- _WRITTEN EXERCISE_:
Extract every one of the rows below word for word, changing nothing in any line.

=-=-=

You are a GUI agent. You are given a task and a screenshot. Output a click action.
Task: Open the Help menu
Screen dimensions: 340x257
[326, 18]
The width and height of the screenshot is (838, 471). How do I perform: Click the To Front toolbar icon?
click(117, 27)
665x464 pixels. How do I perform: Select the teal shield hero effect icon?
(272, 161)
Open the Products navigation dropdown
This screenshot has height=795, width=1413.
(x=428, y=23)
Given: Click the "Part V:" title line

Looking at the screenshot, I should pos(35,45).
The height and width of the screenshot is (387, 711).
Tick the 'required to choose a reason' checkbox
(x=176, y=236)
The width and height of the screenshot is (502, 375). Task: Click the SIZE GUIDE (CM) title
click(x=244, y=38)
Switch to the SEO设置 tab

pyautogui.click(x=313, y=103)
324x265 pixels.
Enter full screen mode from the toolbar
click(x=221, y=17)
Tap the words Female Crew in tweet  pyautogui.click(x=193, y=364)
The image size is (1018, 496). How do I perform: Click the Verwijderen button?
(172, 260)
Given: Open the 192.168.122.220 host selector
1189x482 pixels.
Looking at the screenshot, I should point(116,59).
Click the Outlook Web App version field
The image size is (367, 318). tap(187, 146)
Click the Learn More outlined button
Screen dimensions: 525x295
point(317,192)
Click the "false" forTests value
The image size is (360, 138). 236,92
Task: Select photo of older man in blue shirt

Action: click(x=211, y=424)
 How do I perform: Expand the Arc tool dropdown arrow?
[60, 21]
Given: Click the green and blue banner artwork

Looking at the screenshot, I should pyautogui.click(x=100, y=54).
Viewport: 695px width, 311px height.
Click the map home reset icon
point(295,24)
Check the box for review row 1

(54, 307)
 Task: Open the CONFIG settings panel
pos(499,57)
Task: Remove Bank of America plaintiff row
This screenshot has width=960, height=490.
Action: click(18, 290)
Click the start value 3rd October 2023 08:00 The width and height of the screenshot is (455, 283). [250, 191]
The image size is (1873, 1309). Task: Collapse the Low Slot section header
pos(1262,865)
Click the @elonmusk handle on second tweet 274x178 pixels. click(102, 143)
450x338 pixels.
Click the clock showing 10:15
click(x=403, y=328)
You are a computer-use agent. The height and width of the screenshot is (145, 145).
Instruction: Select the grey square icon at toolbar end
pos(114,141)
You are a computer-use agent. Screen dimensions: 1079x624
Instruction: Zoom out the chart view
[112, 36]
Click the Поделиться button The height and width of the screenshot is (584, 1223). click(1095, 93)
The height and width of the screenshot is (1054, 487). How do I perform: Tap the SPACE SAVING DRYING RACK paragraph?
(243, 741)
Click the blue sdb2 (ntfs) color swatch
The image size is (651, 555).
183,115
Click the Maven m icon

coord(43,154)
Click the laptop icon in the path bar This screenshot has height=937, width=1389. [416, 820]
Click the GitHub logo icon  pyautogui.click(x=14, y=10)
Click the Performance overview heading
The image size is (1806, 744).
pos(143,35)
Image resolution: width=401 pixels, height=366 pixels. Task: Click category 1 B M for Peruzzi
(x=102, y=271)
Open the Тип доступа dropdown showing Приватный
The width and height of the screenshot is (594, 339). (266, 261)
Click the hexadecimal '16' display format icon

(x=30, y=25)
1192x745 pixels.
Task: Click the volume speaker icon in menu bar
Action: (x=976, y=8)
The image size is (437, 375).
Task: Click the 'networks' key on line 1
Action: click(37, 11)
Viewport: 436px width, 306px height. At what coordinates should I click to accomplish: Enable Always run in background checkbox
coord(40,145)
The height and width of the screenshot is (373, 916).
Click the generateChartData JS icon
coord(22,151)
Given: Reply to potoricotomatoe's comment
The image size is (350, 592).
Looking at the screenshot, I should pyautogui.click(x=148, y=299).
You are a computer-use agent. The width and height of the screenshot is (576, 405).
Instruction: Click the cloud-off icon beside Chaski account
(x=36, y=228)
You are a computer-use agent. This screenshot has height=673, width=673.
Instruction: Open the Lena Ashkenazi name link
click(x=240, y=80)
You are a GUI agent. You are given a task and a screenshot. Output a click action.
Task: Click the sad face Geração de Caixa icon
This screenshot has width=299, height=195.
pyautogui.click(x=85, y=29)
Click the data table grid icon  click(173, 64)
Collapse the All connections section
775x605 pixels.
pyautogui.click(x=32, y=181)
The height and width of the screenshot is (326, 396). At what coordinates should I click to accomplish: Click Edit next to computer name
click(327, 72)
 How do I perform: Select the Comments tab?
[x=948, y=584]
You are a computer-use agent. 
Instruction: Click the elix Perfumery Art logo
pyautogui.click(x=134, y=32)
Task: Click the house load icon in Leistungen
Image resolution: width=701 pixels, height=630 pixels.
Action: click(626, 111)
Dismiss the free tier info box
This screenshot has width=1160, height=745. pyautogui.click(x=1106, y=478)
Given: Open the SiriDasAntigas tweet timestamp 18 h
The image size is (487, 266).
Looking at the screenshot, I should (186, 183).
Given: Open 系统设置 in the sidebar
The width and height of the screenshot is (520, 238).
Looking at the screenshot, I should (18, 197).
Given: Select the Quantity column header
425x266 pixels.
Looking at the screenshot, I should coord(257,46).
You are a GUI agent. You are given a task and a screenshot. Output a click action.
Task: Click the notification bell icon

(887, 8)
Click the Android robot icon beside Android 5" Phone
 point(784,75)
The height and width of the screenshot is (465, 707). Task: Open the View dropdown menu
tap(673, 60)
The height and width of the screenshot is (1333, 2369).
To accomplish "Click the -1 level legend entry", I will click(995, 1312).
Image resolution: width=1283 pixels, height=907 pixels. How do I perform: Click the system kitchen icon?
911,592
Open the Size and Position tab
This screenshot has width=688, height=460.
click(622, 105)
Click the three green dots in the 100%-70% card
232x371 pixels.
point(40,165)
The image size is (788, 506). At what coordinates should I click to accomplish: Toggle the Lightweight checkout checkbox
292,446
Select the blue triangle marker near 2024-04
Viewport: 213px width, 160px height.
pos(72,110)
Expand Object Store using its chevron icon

=-=-=

- _EXERCISE RESULT_:
You are a GUI agent. You are given a task and a screenshot. Output a click action.
Task: Open the Help menu
Screen dimensions: 340x257
[326, 18]
The width and height of the screenshot is (838, 471). How do I perform: Click the To Front toolbar icon?
click(117, 27)
665x464 pixels. How do I perform: Select the teal shield hero effect icon?
(272, 161)
Open the Products navigation dropdown
This screenshot has height=795, width=1413.
(x=428, y=23)
Given: Click the "Part V:" title line

Looking at the screenshot, I should pos(35,45).
The height and width of the screenshot is (387, 711).
Tick the 'required to choose a reason' checkbox
(x=176, y=236)
The width and height of the screenshot is (502, 375). Task: Click the SIZE GUIDE (CM) title
click(x=244, y=38)
Switch to the SEO设置 tab

pyautogui.click(x=313, y=103)
324x265 pixels.
Enter full screen mode from the toolbar
click(x=221, y=17)
Tap the words Female Crew in tweet  pyautogui.click(x=193, y=364)
The image size is (1018, 496). How do I perform: Click the Verwijderen button?
(172, 260)
Given: Open the 192.168.122.220 host selector
1189x482 pixels.
Looking at the screenshot, I should point(116,59).
Click the Outlook Web App version field
The image size is (367, 318). tap(187, 146)
Click the Learn More outlined button
Screen dimensions: 525x295
point(317,192)
Click the "false" forTests value
The image size is (360, 138). 236,92
Task: Select photo of older man in blue shirt

Action: click(x=211, y=424)
 How do I perform: Expand the Arc tool dropdown arrow?
[60, 21]
Given: Click the green and blue banner artwork

Looking at the screenshot, I should pyautogui.click(x=100, y=54).
Viewport: 695px width, 311px height.
Click the map home reset icon
point(295,24)
Check the box for review row 1

(54, 307)
 Task: Open the CONFIG settings panel
pos(499,57)
Task: Remove Bank of America plaintiff row
This screenshot has width=960, height=490.
Action: click(18, 290)
Click the start value 3rd October 2023 08:00 The width and height of the screenshot is (455, 283). [250, 191]
The image size is (1873, 1309). Task: Collapse the Low Slot section header
pos(1262,865)
Click the @elonmusk handle on second tweet 274x178 pixels. click(102, 143)
450x338 pixels.
Click the clock showing 10:15
click(x=403, y=328)
You are a computer-use agent. The height and width of the screenshot is (145, 145).
Instruction: Select the grey square icon at toolbar end
pos(114,141)
You are a computer-use agent. Screen dimensions: 1079x624
Instruction: Zoom out the chart view
[112, 36]
Click the Поделиться button The height and width of the screenshot is (584, 1223). click(1095, 93)
The height and width of the screenshot is (1054, 487). How do I perform: Tap the SPACE SAVING DRYING RACK paragraph?
(243, 741)
Click the blue sdb2 (ntfs) color swatch
The image size is (651, 555).
183,115
Click the Maven m icon

coord(43,154)
Click the laptop icon in the path bar This screenshot has height=937, width=1389. [416, 820]
Click the GitHub logo icon  pyautogui.click(x=14, y=10)
Click the Performance overview heading
The image size is (1806, 744).
pos(143,35)
Image resolution: width=401 pixels, height=366 pixels. Task: Click category 1 B M for Peruzzi
(x=102, y=271)
Open the Тип доступа dropdown showing Приватный
The width and height of the screenshot is (594, 339). (266, 261)
Click the hexadecimal '16' display format icon

(x=30, y=25)
1192x745 pixels.
Task: Click the volume speaker icon in menu bar
Action: (x=976, y=8)
The image size is (437, 375).
Task: Click the 'networks' key on line 1
Action: click(37, 11)
Viewport: 436px width, 306px height. At what coordinates should I click to accomplish: Enable Always run in background checkbox
coord(40,145)
The height and width of the screenshot is (373, 916).
Click the generateChartData JS icon
coord(22,151)
Given: Reply to potoricotomatoe's comment
The image size is (350, 592).
Looking at the screenshot, I should pyautogui.click(x=148, y=299).
You are a computer-use agent. The width and height of the screenshot is (576, 405).
Instruction: Click the cloud-off icon beside Chaski account
(x=36, y=228)
You are a computer-use agent. This screenshot has height=673, width=673.
Instruction: Open the Lena Ashkenazi name link
click(x=240, y=80)
You are a GUI agent. You are given a task and a screenshot. Output a click action.
Task: Click the sad face Geração de Caixa icon
This screenshot has width=299, height=195.
pyautogui.click(x=85, y=29)
Click the data table grid icon  click(173, 64)
Collapse the All connections section
775x605 pixels.
pyautogui.click(x=32, y=181)
The height and width of the screenshot is (326, 396). At what coordinates should I click to accomplish: Click Edit next to computer name
click(327, 72)
 How do I perform: Select the Comments tab?
[x=948, y=584]
You are a computer-use agent. 
Instruction: Click the elix Perfumery Art logo
pyautogui.click(x=134, y=32)
Task: Click the house load icon in Leistungen
Image resolution: width=701 pixels, height=630 pixels.
Action: click(626, 111)
Dismiss the free tier info box
This screenshot has width=1160, height=745. pyautogui.click(x=1106, y=478)
Given: Open the SiriDasAntigas tweet timestamp 18 h
The image size is (487, 266).
Looking at the screenshot, I should (186, 183).
Given: Open 系统设置 in the sidebar
The width and height of the screenshot is (520, 238).
Looking at the screenshot, I should (18, 197).
Given: Select the Quantity column header
425x266 pixels.
Looking at the screenshot, I should coord(257,46).
You are a GUI agent. You are given a task and a screenshot. Output a click action.
Task: Click the notification bell icon

(887, 8)
Click the Android robot icon beside Android 5" Phone
 point(784,75)
The height and width of the screenshot is (465, 707). Task: Open the View dropdown menu
tap(673, 60)
The height and width of the screenshot is (1333, 2369).
To accomplish "Click the -1 level legend entry", I will click(995, 1312).
Image resolution: width=1283 pixels, height=907 pixels. How do I perform: Click the system kitchen icon?
911,592
Open the Size and Position tab
This screenshot has width=688, height=460.
click(622, 105)
Click the three green dots in the 100%-70% card
232x371 pixels.
point(40,165)
The image size is (788, 506). At what coordinates should I click to accomplish: Toggle the Lightweight checkout checkbox
292,446
Select the blue triangle marker near 2024-04
Viewport: 213px width, 160px height.
pos(72,110)
Expand Object Store using its chevron icon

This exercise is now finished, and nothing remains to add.